谁知花重锦却更狠,不再多说一字,带着怀中女子碰的坠入天荒海,狂浪形成巨大的漩涡,宛若黑洞急速扭转,通往海底深处。
人又消失了,南鼎天是真要疯!
南鼎天作势又要追去,却被武邑拼死拦住,语气极快的道,“南宗主,你冷静一下,你放心,少主子一定能救……少。”见这般剑拔弩张的情形,武邑聪明转口,几乎是毫无痕迹的转口,“您孙女的,你现在追去只会让她更危险,别冲动,冷静一下。”
只是孙女危在旦夕,南鼎天如何能冷静?
“走开!”
他一把挥开武邑。
不过武邑是真在用生命阻拦,用最大的嗓门儿大吼,“南宗主,相信我,少主从不妄言,您孙女若是真出什么事情,这里谁都活不了!”
不知是哪句触动了南鼎天,让他的动作一下停滞下来。
“相信我……”武邑沉沉的吐出一口气,但他说的确实是实话,若少夫人真……没了,少君发起狂来,整个空桑仙岛恐怕都要成为历史。

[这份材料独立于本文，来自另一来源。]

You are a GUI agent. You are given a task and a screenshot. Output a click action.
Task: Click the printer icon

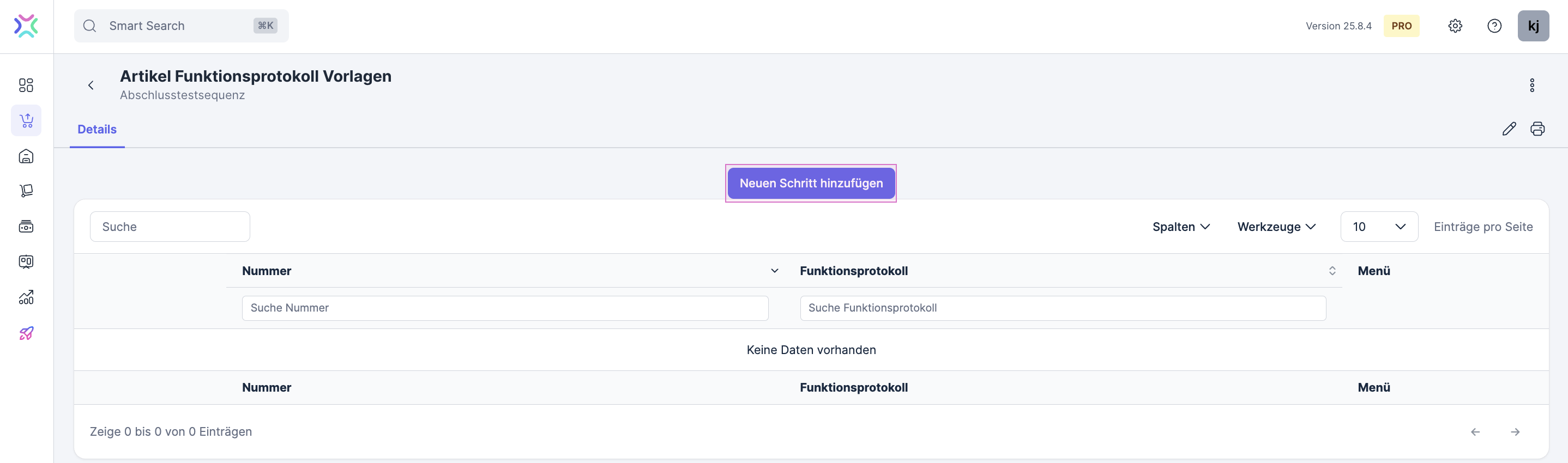point(1537,129)
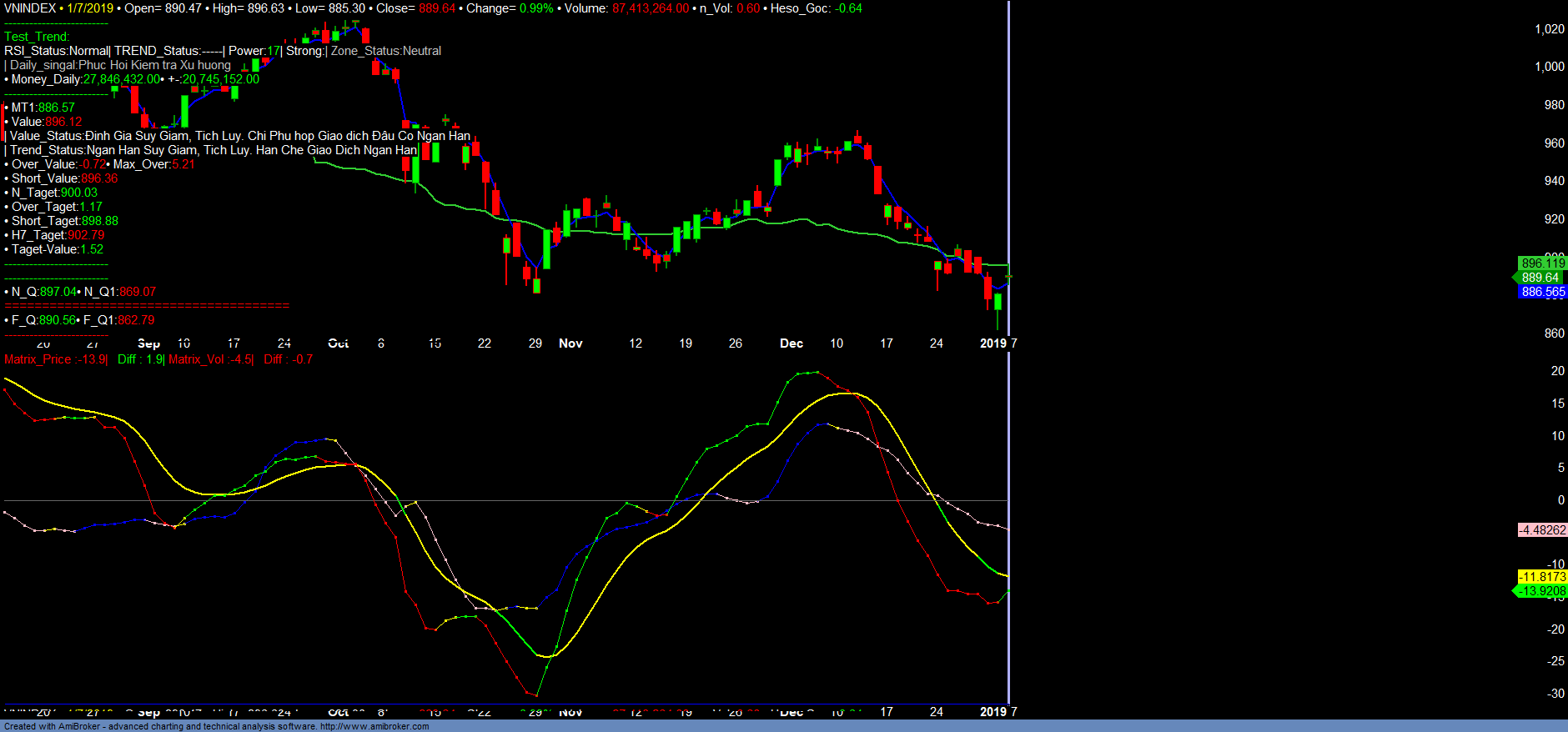The image size is (1568, 732).
Task: Click the Matrix_Vol indicator label
Action: [210, 359]
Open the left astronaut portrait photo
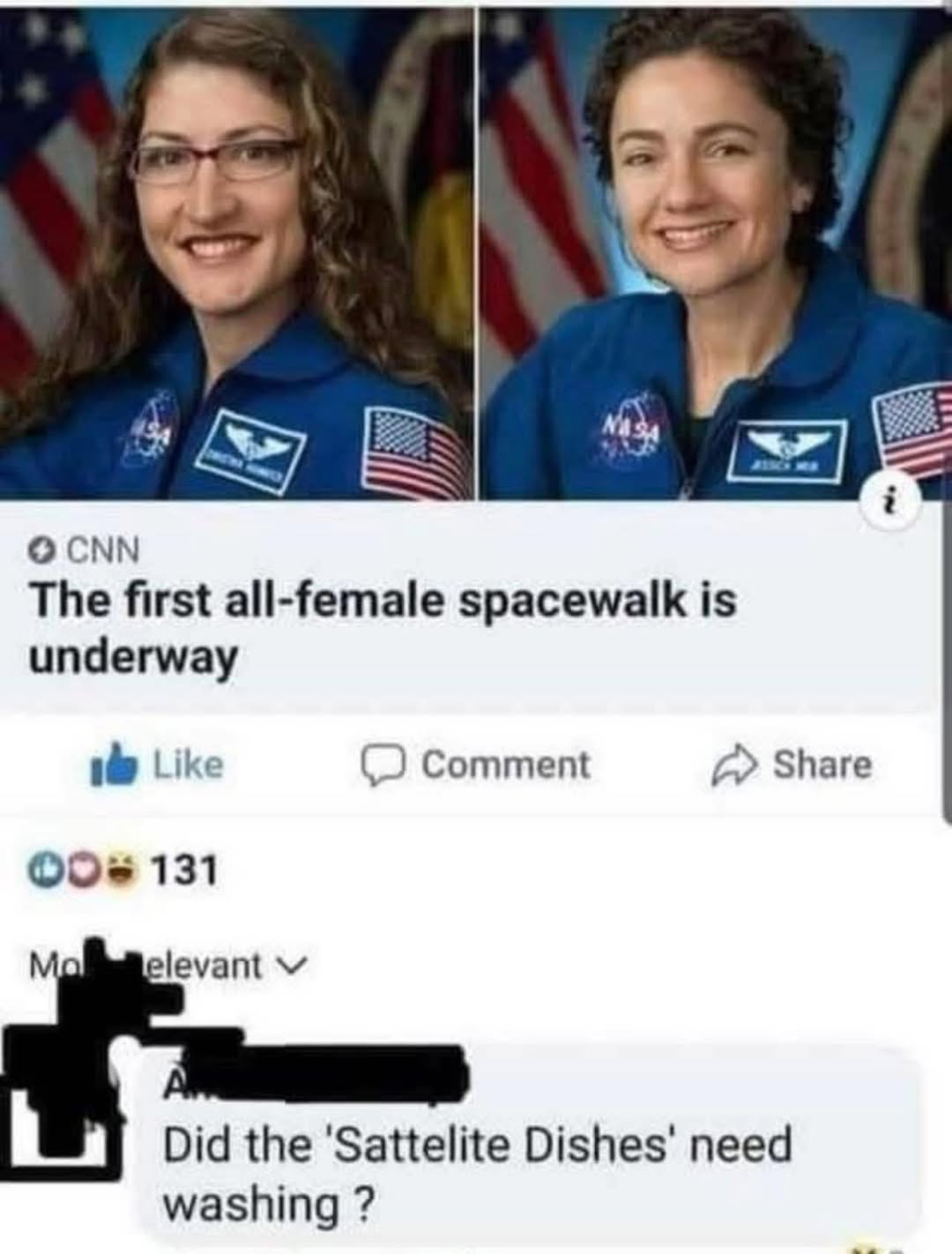The width and height of the screenshot is (952, 1254). point(238,250)
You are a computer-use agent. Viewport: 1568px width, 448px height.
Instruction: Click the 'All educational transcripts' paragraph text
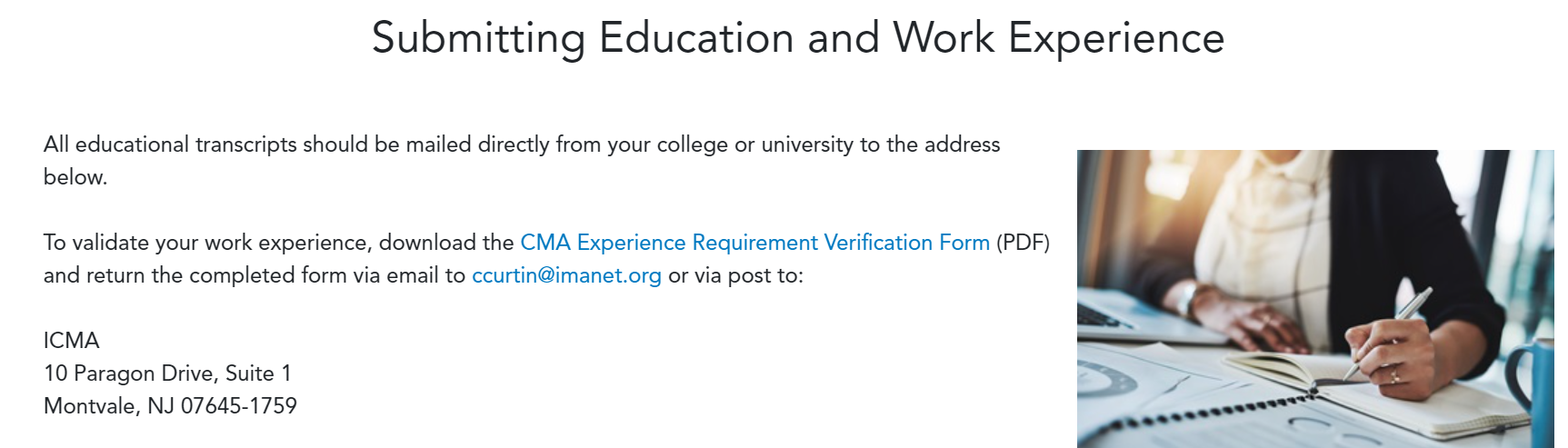click(522, 144)
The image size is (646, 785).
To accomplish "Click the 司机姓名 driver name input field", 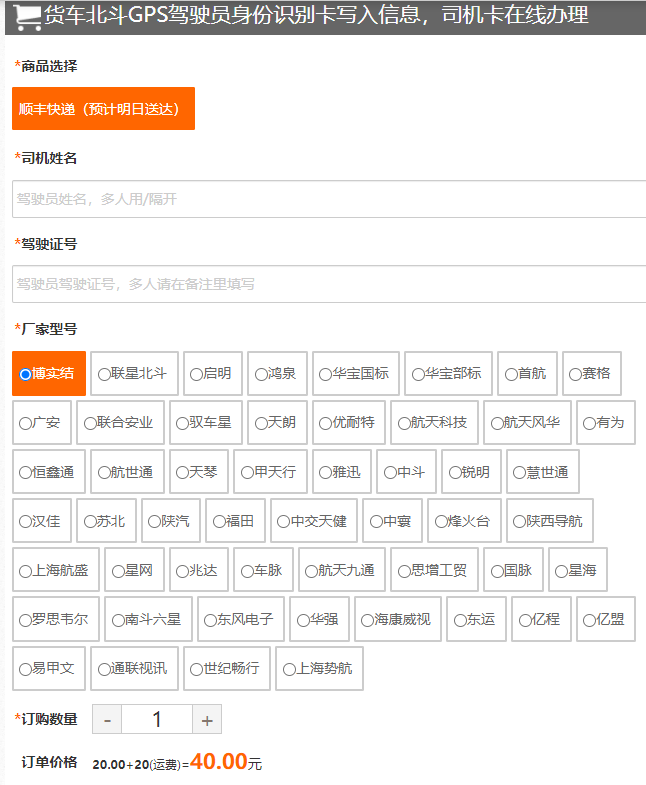I will pyautogui.click(x=329, y=199).
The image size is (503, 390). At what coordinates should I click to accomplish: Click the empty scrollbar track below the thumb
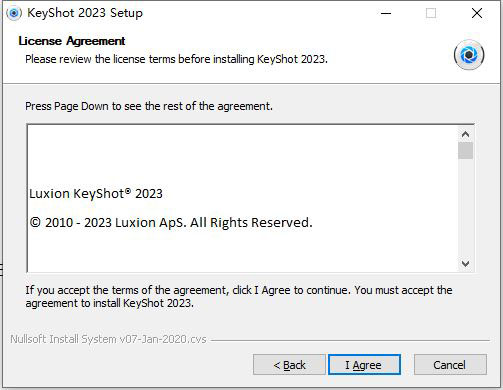(x=465, y=208)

不久前他见识过一次,真的不想再经历,对于承受能力如此强的他来说,都简直是噩梦。
南鼎天胸膛依旧在忐忑起伏,但他狂躁的情绪,却慢慢被克制下来,老脸沉静如冰,沧厉的眼中色沉沉浮浮闪烁。
自己没有十分的把我,而那个男人,虽然刚刚自己恼恨,却也不得不承认,他身上的确有一股连自己都捉摸不透的力量。
或许……这个男人是真有办法。
刚刚因为和自己抢孙女,南鼎天将花重锦恨得咬牙切齿,但这会儿,凉风一吹稍微冷静了点,南鼎天又因为花重锦的疯狂样,觉得他似乎可以相信。
那在乎程度,好像都不比自己少了。
见南鼎天沉默下来,武邑暗暗吁一口气,随后又是一阵担忧涌上心头,应该……不会有事的吧。